[[ Passage provided open ]]
EFFECT OF TETRAETHYLTHIURAMDISULPHIDE AND DIETHYLDITHIOCARBAMATE ON NICKEL TOXICOKINETICS IN MICE

A new experimental pharmacokinetic model using the gamma-emitting isotope Ni-57 for studying nickel toxicokinetics was employed in a recent investigation (Nielsen et al. 1993) in order to quantitatively study, for the first time, the effect of tetraethylthiuram disulphide (disulfiram, Antabuse (R), TTD) and sodium diethyldithiocarbamate (DDC) on whole-body retention and organ distribution of nickel in mice. TTD or its decomposition product DDC given orally by stomach tube shortly after oral administration of a low dose of nickel chloride labelled with Ni-57 resulted in an approximately ten times higher whole-body retention of nickel compared to the retention in a control group exposed to nickel only. These chelators increased the whole-body retention of nickel also when given by intraperitoneal injection shortly after oral or intraperitoneal administration of nickel. Oral administration of a single dose of TTD or DDC rapidly after an oral dose of nickel chloride also resulted in extensive changes in the organ distribution of nickel, thus the nickel content in the brain was at least 700 times higher than in a control group given the same dose of nickel only. If DDC was given intraperitoneally after nickel given orally, the relative organ distribution of nickel to most organs was the same as if the chelator was given orally, though the contents of the liver and lungs were lower. That TTD and DDC resulted in a transport of nickel to the brain, is underlined by the fact that after 20 hr, approximately 15% and after 45-50 hr, 30% of the total body burden of Ni was found in the brain. Stating the nickel content as concentrations, we found after 19 hr to 23 hr the highest nickel concentration in the brain, kidneys, lungs and liver, in order of decreasing concentration. From 68 hr to 122 hr the order was brain, lungs, kidneys and liver. TTD and DDC are widely used clinically. These results indicate, that long-term simultaneous administration of nickel and TTD or DDC to humans should be avoided, as enhanced body-burden and extensive brain deposition of nickel may occur, possibly leading to toxicity.
[[ Passage provided closed ]]
§ **Task brief**
In the passage on nickel toxicokinetics in mice, what share of the total body burden of nickel was found in the brain after 45-50 hours?
[[ Listed records open ]]
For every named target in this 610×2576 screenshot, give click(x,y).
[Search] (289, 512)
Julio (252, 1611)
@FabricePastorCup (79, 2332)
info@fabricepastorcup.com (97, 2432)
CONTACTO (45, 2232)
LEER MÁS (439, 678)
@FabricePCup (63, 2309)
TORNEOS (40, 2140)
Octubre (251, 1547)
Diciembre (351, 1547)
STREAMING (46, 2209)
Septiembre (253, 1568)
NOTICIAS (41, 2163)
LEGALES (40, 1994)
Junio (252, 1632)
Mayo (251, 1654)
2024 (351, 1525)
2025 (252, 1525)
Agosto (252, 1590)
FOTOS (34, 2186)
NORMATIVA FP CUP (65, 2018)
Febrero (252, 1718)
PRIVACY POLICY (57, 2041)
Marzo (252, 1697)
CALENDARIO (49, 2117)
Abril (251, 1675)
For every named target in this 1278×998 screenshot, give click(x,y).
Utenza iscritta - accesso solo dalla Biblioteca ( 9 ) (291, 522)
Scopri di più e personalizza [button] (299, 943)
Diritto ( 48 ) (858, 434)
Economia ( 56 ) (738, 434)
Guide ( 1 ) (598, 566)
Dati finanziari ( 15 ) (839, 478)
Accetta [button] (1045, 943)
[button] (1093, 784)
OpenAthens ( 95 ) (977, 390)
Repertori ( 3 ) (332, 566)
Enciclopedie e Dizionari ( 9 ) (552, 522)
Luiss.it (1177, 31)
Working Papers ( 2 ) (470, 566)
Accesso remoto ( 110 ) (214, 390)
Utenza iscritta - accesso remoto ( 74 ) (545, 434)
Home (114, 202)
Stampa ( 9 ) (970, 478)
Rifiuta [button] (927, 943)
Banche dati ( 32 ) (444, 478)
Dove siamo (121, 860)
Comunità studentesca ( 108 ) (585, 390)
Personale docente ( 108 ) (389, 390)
[[ Listed records closed ]]
§ **Solution**
30%